Mission IGAS dans le 93 : ce sont les entreprises qu’il faut inspecter, pas les agent-e-s !

Contre les intérims structurels, pour un plan de recrutement massif

Rassemblons-nous le 10 octobre à BOBIGNY en solidarité avec nos collègues du 93

 

« Bonnes vacances, mais révisez bien vos chronos, interro par l’IGAS a la rentrée!  » C’est en substance le message adressé le 12 juillet par le RUD de Seine Saint Denis aux agent-e-s du Pole T pour confirmer le lancement d’un contrôle de l’IGAS dans le département. Lequel contrôle vise à « évaluer le niveau et la qualité de l’activité de l’inspection du travail » et à « objectiver la charge de travail des agents« . L’encadrement a été entendu en juillet et en septembre, et la totalité ou presque des collègues du pôle travail le seront à partir du mois d’octobre, sur la base de leurs chronos des deux dernières années !

Notre ministère a un sens du timing à toute épreuve : non seulement l’annonce d’un tel contrôle juste avant les congés d’été a pu être vécue comme particulièrement angoissante, mais elle intervient alors qu’une alerte pour danger grave et imminent est en cours du fait du manque dramatique d’effectif sur le site détaché de Roissy (au point que la direction a annoncé sa fermeture tous les vendredi pendant l’été), et que les agent-e-s du Pole T ont subi collectivement le choc du suicide d’un collègue quelques semaines auparavant, au sujet duquel une enquête du CHSCT est en cours.
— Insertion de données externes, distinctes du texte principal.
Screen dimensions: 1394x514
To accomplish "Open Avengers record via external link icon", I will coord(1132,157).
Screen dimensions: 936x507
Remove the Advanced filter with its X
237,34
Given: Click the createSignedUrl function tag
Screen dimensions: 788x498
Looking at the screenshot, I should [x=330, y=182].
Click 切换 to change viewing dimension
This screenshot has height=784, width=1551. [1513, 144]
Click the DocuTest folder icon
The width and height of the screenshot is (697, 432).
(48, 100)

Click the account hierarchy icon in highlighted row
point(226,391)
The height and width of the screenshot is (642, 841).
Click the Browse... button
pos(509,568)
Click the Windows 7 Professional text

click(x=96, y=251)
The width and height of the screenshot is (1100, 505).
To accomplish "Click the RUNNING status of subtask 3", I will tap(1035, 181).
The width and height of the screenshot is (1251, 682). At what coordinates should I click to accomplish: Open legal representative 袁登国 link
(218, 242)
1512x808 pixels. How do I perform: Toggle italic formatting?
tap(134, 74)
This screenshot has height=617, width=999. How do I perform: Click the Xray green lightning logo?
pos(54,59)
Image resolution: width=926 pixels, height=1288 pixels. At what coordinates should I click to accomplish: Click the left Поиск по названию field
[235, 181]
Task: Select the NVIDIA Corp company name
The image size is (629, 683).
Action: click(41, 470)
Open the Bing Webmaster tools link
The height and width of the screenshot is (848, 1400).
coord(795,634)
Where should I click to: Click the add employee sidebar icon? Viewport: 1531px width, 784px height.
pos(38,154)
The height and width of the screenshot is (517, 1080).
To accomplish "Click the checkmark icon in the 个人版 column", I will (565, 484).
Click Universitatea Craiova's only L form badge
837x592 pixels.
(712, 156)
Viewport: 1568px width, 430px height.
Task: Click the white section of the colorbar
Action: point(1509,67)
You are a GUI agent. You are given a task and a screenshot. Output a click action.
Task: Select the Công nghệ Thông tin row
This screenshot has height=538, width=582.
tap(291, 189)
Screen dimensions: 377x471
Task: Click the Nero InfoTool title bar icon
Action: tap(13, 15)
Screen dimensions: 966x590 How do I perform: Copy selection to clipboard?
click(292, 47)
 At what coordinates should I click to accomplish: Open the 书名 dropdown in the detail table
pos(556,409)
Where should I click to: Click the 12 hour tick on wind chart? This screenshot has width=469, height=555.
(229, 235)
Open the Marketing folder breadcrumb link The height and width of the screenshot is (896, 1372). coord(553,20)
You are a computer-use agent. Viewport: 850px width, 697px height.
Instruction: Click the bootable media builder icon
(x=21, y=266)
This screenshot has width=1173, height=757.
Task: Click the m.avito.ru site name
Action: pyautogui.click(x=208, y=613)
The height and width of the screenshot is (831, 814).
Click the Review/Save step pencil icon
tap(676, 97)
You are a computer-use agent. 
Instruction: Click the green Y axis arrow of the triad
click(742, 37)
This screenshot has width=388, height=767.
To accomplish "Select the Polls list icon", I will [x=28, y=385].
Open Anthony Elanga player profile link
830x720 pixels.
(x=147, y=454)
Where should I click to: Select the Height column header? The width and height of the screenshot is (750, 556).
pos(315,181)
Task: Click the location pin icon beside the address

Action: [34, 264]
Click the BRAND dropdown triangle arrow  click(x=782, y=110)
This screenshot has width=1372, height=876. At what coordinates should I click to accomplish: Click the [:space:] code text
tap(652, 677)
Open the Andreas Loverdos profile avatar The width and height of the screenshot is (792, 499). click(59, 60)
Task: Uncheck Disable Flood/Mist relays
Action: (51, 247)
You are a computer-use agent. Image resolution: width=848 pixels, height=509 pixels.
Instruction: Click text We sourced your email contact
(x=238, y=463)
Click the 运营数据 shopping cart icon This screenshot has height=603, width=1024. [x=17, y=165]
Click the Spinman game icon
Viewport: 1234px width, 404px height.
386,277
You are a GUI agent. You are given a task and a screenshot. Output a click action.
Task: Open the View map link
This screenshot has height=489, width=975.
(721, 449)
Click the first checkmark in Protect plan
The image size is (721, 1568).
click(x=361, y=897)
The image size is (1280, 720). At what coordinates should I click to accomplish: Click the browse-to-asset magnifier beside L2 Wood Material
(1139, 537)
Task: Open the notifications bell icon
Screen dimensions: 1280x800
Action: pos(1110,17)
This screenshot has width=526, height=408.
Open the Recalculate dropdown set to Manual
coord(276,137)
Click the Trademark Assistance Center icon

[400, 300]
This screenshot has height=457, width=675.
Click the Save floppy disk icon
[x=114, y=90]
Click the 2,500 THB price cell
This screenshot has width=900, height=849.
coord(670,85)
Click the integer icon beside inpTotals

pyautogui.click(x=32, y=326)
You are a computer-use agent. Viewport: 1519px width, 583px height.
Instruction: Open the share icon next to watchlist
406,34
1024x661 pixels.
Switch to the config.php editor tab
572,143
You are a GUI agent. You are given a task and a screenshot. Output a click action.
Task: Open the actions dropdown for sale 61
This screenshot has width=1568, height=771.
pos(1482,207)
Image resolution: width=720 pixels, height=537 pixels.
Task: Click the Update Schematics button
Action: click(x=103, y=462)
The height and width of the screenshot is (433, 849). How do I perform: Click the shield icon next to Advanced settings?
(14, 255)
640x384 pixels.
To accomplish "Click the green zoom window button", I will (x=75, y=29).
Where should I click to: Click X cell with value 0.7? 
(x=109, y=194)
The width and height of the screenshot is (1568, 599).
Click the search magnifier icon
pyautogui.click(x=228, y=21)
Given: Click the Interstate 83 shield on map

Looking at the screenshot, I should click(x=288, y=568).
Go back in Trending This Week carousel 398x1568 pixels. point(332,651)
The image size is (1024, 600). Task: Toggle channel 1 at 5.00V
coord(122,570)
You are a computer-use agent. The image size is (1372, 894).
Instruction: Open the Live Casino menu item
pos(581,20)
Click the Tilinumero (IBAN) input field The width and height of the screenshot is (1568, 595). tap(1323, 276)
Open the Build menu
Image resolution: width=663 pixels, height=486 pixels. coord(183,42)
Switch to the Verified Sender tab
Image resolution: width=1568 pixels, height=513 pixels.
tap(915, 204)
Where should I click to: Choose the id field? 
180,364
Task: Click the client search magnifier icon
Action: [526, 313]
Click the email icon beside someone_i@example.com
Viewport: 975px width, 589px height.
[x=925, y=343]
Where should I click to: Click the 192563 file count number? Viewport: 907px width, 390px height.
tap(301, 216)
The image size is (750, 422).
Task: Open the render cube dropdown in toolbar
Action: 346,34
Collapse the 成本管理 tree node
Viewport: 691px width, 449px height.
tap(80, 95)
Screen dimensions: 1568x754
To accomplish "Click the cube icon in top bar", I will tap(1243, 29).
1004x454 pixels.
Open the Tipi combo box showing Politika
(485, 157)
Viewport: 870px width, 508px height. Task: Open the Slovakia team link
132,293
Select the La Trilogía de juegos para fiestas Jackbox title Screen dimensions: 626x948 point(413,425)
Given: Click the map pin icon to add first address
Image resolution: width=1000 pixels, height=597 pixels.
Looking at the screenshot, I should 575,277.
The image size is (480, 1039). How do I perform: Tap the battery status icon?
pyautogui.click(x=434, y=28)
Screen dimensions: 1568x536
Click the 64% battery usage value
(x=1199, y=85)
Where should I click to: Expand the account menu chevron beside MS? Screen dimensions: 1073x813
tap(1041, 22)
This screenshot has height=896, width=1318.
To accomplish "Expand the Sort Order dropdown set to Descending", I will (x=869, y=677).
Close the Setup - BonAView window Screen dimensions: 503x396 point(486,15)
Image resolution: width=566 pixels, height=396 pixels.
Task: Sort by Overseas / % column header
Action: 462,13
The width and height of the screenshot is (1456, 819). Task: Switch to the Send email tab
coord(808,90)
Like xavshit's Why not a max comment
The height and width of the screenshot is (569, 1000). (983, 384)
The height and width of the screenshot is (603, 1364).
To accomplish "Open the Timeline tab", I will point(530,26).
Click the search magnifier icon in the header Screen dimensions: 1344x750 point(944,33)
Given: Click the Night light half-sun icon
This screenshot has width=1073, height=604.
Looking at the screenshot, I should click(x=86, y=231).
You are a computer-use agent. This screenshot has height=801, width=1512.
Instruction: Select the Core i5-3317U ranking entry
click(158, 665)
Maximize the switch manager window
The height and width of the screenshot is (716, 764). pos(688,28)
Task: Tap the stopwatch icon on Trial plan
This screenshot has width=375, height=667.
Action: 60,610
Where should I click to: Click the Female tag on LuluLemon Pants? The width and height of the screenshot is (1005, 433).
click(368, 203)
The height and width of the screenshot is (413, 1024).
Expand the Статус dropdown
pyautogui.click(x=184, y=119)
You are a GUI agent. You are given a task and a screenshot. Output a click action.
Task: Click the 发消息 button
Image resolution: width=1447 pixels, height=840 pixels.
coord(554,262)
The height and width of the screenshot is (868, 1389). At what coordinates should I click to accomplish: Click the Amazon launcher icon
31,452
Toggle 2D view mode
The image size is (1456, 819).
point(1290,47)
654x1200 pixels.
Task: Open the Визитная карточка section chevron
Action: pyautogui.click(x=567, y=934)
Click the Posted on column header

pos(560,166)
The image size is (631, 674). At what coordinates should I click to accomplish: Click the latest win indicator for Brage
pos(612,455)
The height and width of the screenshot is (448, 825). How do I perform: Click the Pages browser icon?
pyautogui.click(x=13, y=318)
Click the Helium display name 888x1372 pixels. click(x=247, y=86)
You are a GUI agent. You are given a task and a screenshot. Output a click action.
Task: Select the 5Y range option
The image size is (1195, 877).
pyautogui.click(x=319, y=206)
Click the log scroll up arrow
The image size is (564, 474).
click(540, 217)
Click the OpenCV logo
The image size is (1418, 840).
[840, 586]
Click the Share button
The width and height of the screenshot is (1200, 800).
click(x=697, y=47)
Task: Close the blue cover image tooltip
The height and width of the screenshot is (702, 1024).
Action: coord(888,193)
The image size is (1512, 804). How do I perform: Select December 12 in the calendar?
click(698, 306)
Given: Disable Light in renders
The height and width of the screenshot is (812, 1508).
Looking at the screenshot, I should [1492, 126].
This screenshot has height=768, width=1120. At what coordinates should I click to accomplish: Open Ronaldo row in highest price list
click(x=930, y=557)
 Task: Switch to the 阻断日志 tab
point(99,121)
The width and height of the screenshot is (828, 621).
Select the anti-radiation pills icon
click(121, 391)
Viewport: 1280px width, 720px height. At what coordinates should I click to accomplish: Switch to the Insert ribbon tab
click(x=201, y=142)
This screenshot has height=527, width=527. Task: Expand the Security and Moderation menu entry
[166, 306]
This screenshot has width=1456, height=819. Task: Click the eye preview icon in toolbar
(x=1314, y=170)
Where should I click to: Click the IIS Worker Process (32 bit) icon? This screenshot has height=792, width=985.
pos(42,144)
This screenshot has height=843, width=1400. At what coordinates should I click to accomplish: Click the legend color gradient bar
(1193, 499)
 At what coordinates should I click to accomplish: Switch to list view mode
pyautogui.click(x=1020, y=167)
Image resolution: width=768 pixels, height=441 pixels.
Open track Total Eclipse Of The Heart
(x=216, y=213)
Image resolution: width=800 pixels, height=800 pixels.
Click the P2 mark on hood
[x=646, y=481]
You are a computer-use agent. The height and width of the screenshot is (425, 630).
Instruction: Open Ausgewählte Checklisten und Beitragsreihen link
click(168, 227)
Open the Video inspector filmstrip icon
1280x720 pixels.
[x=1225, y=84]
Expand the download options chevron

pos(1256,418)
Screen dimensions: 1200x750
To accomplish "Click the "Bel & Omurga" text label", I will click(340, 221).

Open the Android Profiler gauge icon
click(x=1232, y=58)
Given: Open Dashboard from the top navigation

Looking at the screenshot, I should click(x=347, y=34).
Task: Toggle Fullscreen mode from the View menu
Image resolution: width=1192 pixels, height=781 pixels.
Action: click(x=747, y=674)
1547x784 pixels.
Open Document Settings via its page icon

Alors pourquoi cette « descente » de l’IGAS dans le 93 annoncée en plein mois de juillet ? Le contexte et la motivation sous-jacente de ce contrôle, pour le moins, nous interrogent. Depuis plus de deux ans, les agent-e-s de contrôle du département dénoncent le caractère illégal des intérims structurels que leur impose le ministère et refusent de les effectuer pour exiger que les postes soient durablement pourvus et pour préserver leur santé. N’en pouvant plus de devoir, depuis des années, tenir plusieurs postes à la fois, elles et ils ont saisi le tribunal administratif pour lui demander de constater le caractère illégal de l' »organisation » du travail mise en place par la direction. Et la situation perdure : au premier semestre 2022, 30% des sections d’inspection du département n’avaient pas d’agent titulaire. A la rentrée, le site détaché de Roissy ne comptait plus que 3 inspecteurs/trices pour 8 postes ! Un contrôle de 4 IGAS dans un tel contexte ne peut que susciter de l’indignation des collègues. La hiérarchie a-t-elle besoin d’une enquête poussée pour découvrir ce que tout le monde sait déjà ? Il manque 30% d’effectifs, ces effectifs manquants nuisent à la santé des collègues et rend leur action moins efficace.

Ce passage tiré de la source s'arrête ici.